Work to do -
(1) Explain why, in the store-buffer post, Linus decides that his theory "store buffer always drains to L2" must be garbage.
(2) Retype the store-buffer post between "By: Travis Downs" and "pretty weak argument.", inclusive.

Supplied text -

By: Travis Downs (travis.downs.delete@this.gmail.com), June 13, 2020 3:18 pm
Room: Moderated Discussions
Linus Torvalds (torvalds.delete@this.linux-foundation.org) on December 22, 2017 1:16 pm wrote:
> You're right. Intel does document writeback L1, so my theory
> of "store buffer always drains to L2" must be garbage.
>
> So clearly the store buffer must drain to L1 if it exists.
>
> That doesn't invalidate the other part of the theory: the very act of the store
> buffer draining to two different cache levels might end up requiring the store
> buffer to be synchronized because of the store ordering visibility guarantees.
>
> But yeah, it's a pretty weak argument.
>
> So I'm probably wrong. I don't see what else would make
> the cache level switching matter for timing, though.
>
> Linus
I looked a bit more at this and I think you were basically right about this at least at the high level: it is an ordering problem. I don't think the stores drain directly to L2 though: that's not necessary to make this work.

Supplied data -
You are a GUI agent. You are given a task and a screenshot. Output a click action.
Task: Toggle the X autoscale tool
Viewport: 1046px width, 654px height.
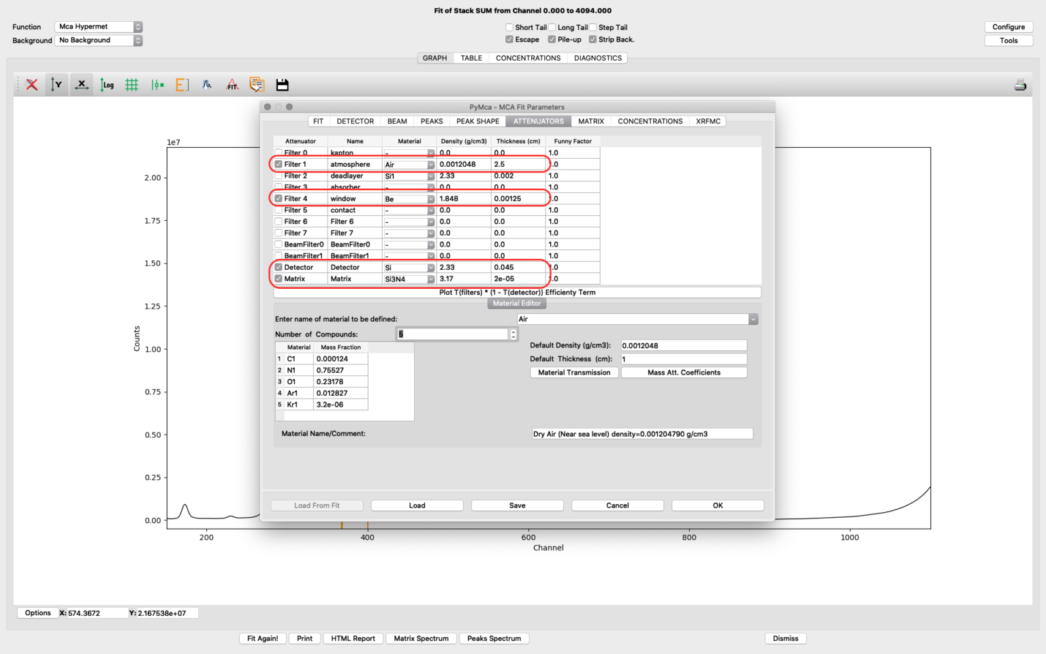click(81, 84)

Answers to each task -
(1) Intel documents the L1 cache as writeback, so the theory that the store buffer always drains to L2 cannot be right. He concludes that the store buffer must drain to L1 if it exists.

(2)
By: Travis Downs (travis.downs.delete@this.gmail.com), June 13, 2020 3:18 pm
Room: Moderated Discussions
Linus Torvalds (torvalds.delete@this.linux-foundation.org) on December 22, 2017 1:16 pm wrote:
> You're right. Intel does document writeback L1, so my theory
> of "store buffer always drains to L2" must be garbage.
>
> So clearly the store buffer must drain to L1 if it exists.
>
> That doesn't invalidate the other part of the theory: the very act of the store
> buffer draining to two different cache levels might end up requiring the store
> buffer to be synchronized because of the store ordering visibility guarantees.
>
> But yeah, it's a pretty weak argument.